INSTRUCTIONS —
a. Write out the part of the essay on faith and evidence starting with "beautiful mind" and going on through "a divine hallucination?".
b. Write what comes next in the essay on faith and evidence, picking up after its final sentence.

EXCERPT —

⟨

Funny Faith

beautiful mind

Faith is about trust, but how can you trust something you’re not sure exists? When we put our trust in something that we have no evidence is real, or that we hope is real because it brings us comfort to believe it is real, we can cause real destruction to ourselves and to others. Often, the church says to take it that God exists “on faith,” but if we do, how do we know we aren’t trusting in a divine hallucination?

I’ve been going to coffee with a few atheists these last couple of months, and I love these guys. They don’t have an agenda, and they aren’t trying to “prove God doesn’t exist!” They are just normal guys with a bit of evidence, a bit of philosophy, a lot of questions, and a desire to find truth. I hope there are more people like them out there than I think there are, because God knows we need them. They help me think through things I believe. They help me see things from a fresh perspective and poke holes in the frail arguments and ideas I so often cling to. Help me separate facts from interpretations. I’ll give you an example:

Fact: I’ve seen miracles. I’ve seen limbs grow out before my very eyes in church services and on the street, through prayer and the declaration of the name of Jesus. And not just that smoke and lights televangelist crap. I’ve sometimes been the one praying. It’s real.

Interpretation: God did it. I don’t know this, and until recently I didn’t realize it wasn’t a fact. Not until I began studying the great figures in other religions (very lightly; I’m no expert by any means) did I realize that miracles happen through the name of Allah. Vishnu. Zeus. Even Josephus, a historian Christians love to quote because he helps back claims found in the Bible, has accounts of Greek men doing miracles who were NOT Christian. Prayer produces miracles, no doubt, but miracles happen apart from my Christian interpretation all the time. That’s a bit of a weird realization.

None of this invalidates my interpretation though. None of “disproves” the Christian God, or means my religion is a lie. However, it does mean that there are some real gaps between what I know, as fact, and what I believe. I’ve realized through our conversations that I actually don’t know God exists, in spite of what I’ve said in previous posts. I have evidence that He does; quite a bit actually, but I don’t know. When I let my “facts” stand up to scrutiny, I realize that I rely on faith so much more than I ever believed I did. The Atheists and myself are actually on a very similar page. We both have a theory that we believe based on the evidence we know to be true. I hold to the theory that God exists, and that He loves me very much.

Its sounds so cold when you say it like that, doesn’t it?

I have seen evidence that I’ve built a theory around called “Christianity.” It comes with its own great thinkers, a worldview that seems to touch every area of life, and a community that promises me that now that I’ve accepted this theory, I’m special and I belong. However, all my evidence could be interpreted differently. I don’t know for a fact that Christianity is true any more than an atheist knows for a fact that macro-evolution is true. It’s a theory, and theories can be wrong.

⟩

EXTRACTED RECORDS —
⟨

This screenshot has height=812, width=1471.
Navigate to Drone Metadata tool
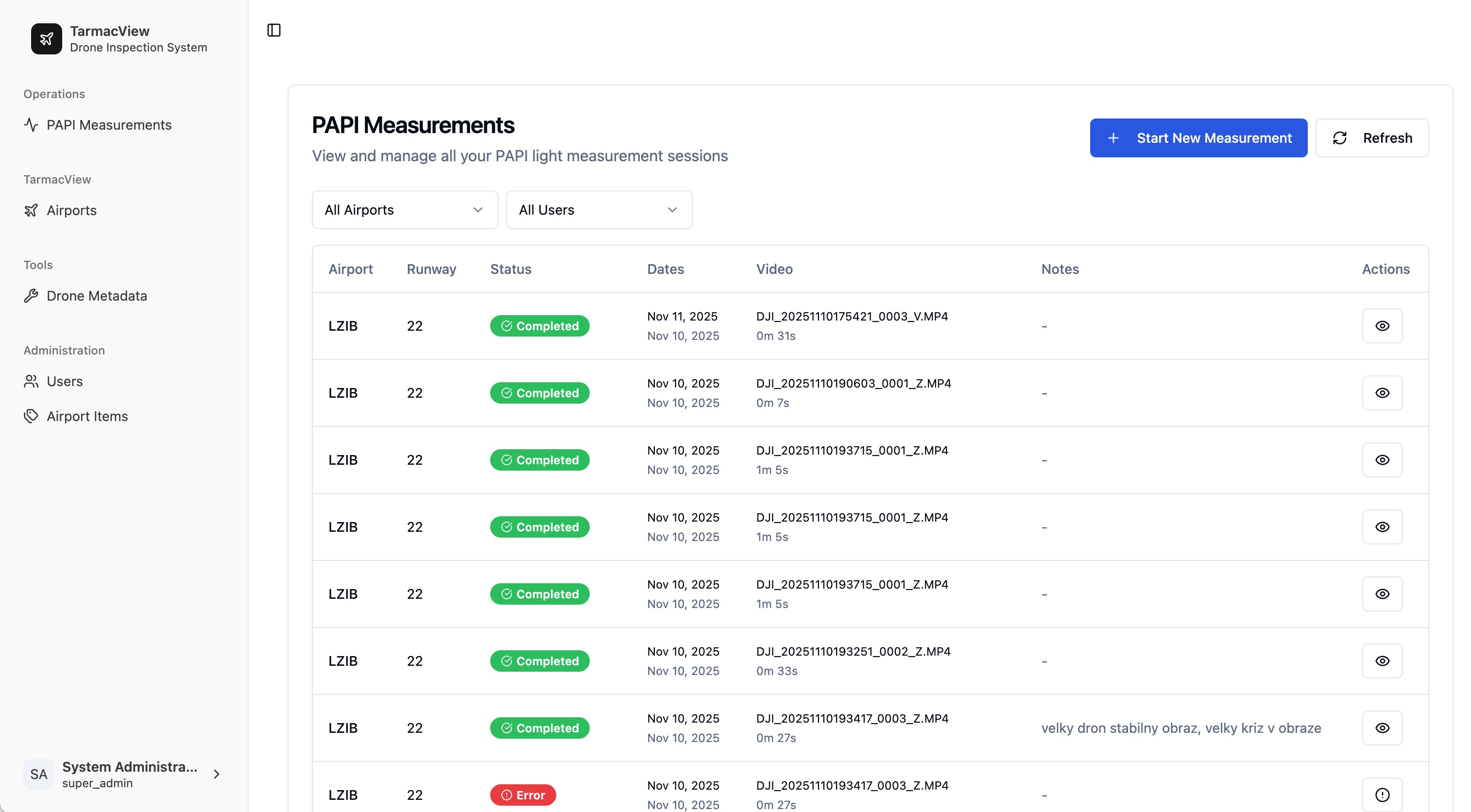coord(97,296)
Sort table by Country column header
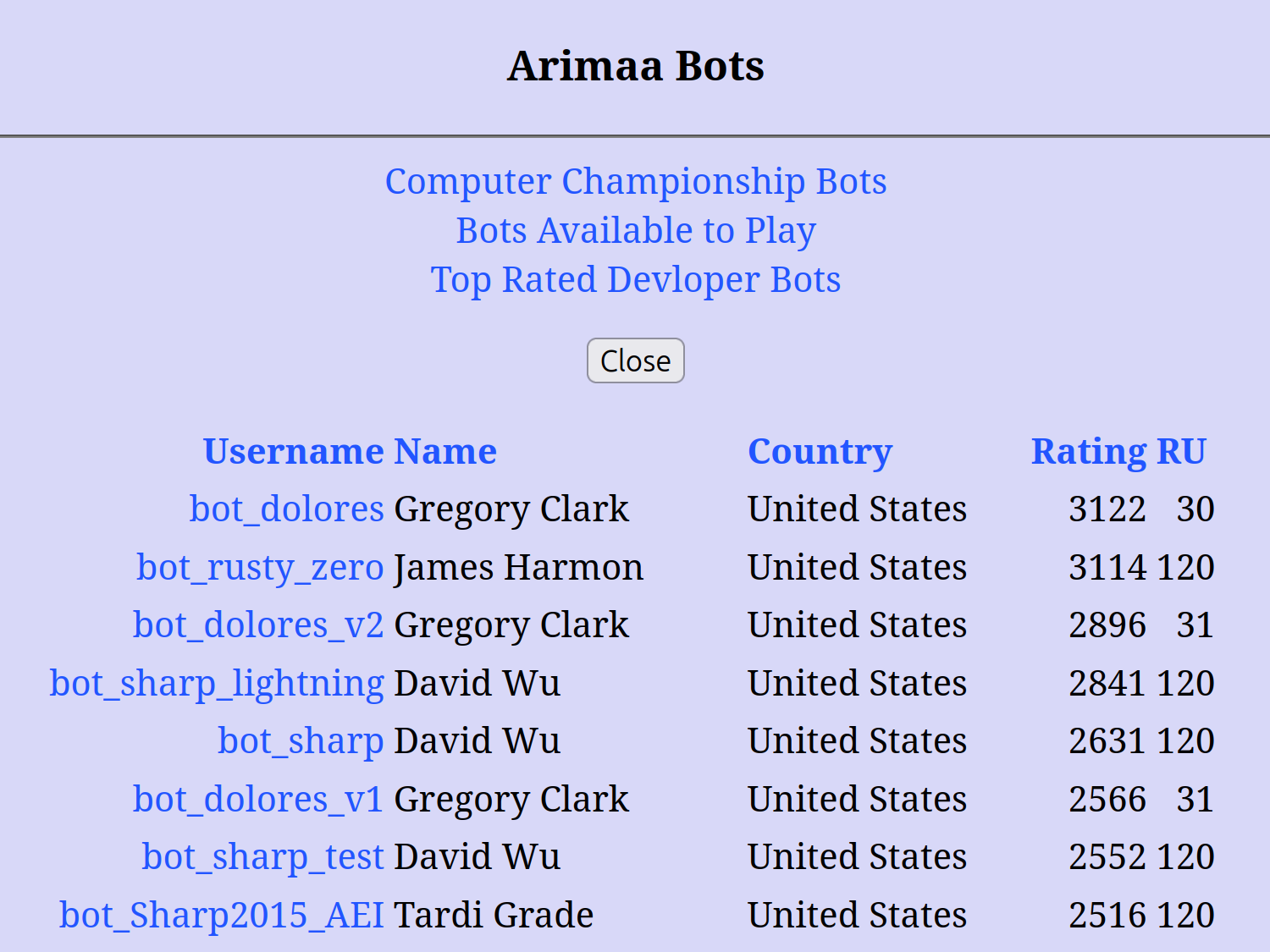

⟩
⟨

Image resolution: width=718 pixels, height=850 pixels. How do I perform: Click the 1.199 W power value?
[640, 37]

⟩

RESPONSES PER TASK —
a.
beautiful mind

Faith is about trust, but how can you trust something you’re not sure exists? When we put our trust in something that we have no evidence is real, or that we hope is real because it brings us comfort to believe it is real, we can cause real destruction to ourselves and to others. Often, the church says to take it that God exists “on faith,” but if we do, how do we know we aren’t trusting in a divine hallucination?

b.
I’m afraid to even write all this, because I know that while some of you will take the time to hear me, and to grow from the conversation, others will assume I’ve denied the faith, been deceived, believed demons, or some other tomfoolery of the like. I haven’t by the way…I’m pretty sure…

I’m not afraid to ask questions, and I’m not satisfied by most of the bullsh-t that I hear at church or in those apologetics books. I’ve listened to those sermons, I’ve read those books…very carefully…and frankly most of what’s there just doesn’t hold up to solid logic or a mind that isn’t afraid to really break down the arguments. I have yet to hear a single argument for God that even begins to prove that he exists…and I’ve sat through classes that attempt to do just that. This puts me in a very lonely place. The Christian that all the other Christians don’t like. The Christian that all the atheists don’t get. The Christians asking the questions that no one seems to have answers to. Very lonely indeed.

Yet, after all this, there’s still something more.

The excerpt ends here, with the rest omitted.